Point-of-care testing:

  • Mediwatch USA (West Palm Beach, FL) offers the CE-marked (contact company for status of FDA approval) bioscanTM PSAwatchTM, which is a rapid point-of-care PSA test based on immunochromatography. A small sample of whole blood or plasma is placed into the test well of the PSAwatch cassette, which has been placed into the Bioscan reader (available separately from the company), and the quantitative result is available in 10 min. The test range for total PSA is 0.5–25 ng/mL, and the company says that the results are equimolar with the National Institute for Biological Standards and Control and with European standards.

Tests approved by the FDA in 2012:

  • Beckman Coulter, Inc. (Brea, CA) offers the Access Hybritech p2PSA reagent pack, which allows determination of the Prostate Health Index (phi) by combining the results of three automated blood tests ([-2]proPSA, total PSA, and free PSA) performed on the company’s Access 2 and UniCel DxI immunoassay systems.
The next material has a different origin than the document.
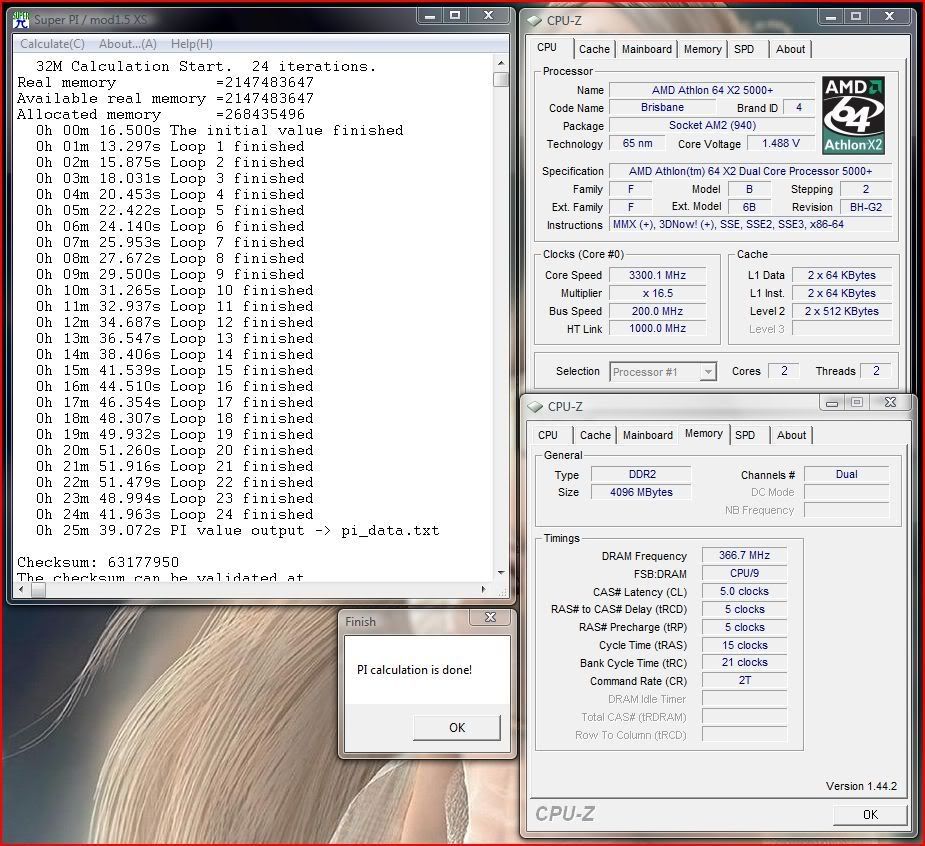Click the CPU-Z icon in the upper window title bar
The height and width of the screenshot is (846, 925).
click(534, 20)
The phi test is indicated for use in men with a PSA ranging from 4 to 10 ng/mL, a level at which physicians in the United States usually recommend biopsy. The company claims that the phi test has been proven to reduce the number of prostate biopsies. However, the clinical utility of the phi test has not been independently proven.
  • Iris Personalized Medicine (Carlsbad, CA) offers NADiA® ProsVueTM, a prognostic test for identifying men with reduced risk for cancer after radical prostatectomy. The test determines the rate of change of total serum PSA (slope, pg/mL per month) in three samples collected from a patient between six weeks and 20 months after radical prostatectomy. The company reported that a ProsVue slope of ≤2.0 pg/mL was significantly associated with a reduced risk of clinical recurrence (HR 18.3, 95% CI, 10.6–31.8; P<0.0001), and a negative surgical margin was also significantly associated with reduced risk of recurrence, but to a lesser degree (HR 3.3, 95% CI, 2.0–5.4; P<0.0001). NADiA, or immuno-PCR, was developed to detect proteins or glycoproteins such as PSA that may be present in the plasma at extremely low levels. The test employs a reporter monoclonal antibody (MAb) targeted to an antigen (PSA) and labeled with an assay-specific double-stranded DNA sequence. There is a capture MAb specific for another site on the target antigen that is coated onto paramagnetic microparticles. The reporter MAb-DNA conjugate is reacted with sample to form the first immune complex with the target antigen. The immune complex is then captured by the paramagnetic particles, forming a sandwich immune complex. After several wash steps, the DNA of the bound immune complex is then subjected to real-time (quantitative) PCR, which amplifies the bound DNA. Therefore, the test allows highly sensitive quantification of PSA.

Conclusion

In 1986, the PSA test was first approved by the FDA for monitoring the progression of prostate cancer in men who had already been diagnosed. In 1994, the FDA also approved the use of the PSA test in conjunction with a digital rectal exam for screening. In 2012, the controversy over the use of PSA for screening heightened, and efforts are now underway to reassess the results of two large screening trials undertaken in the United States and Europe in the hopes of resolving the dispute. Meanwhile, many doctors are using an informed decision-making approach to individual patients, and efforts are also underway to refine PSA testing to identify patients with low-risk disease.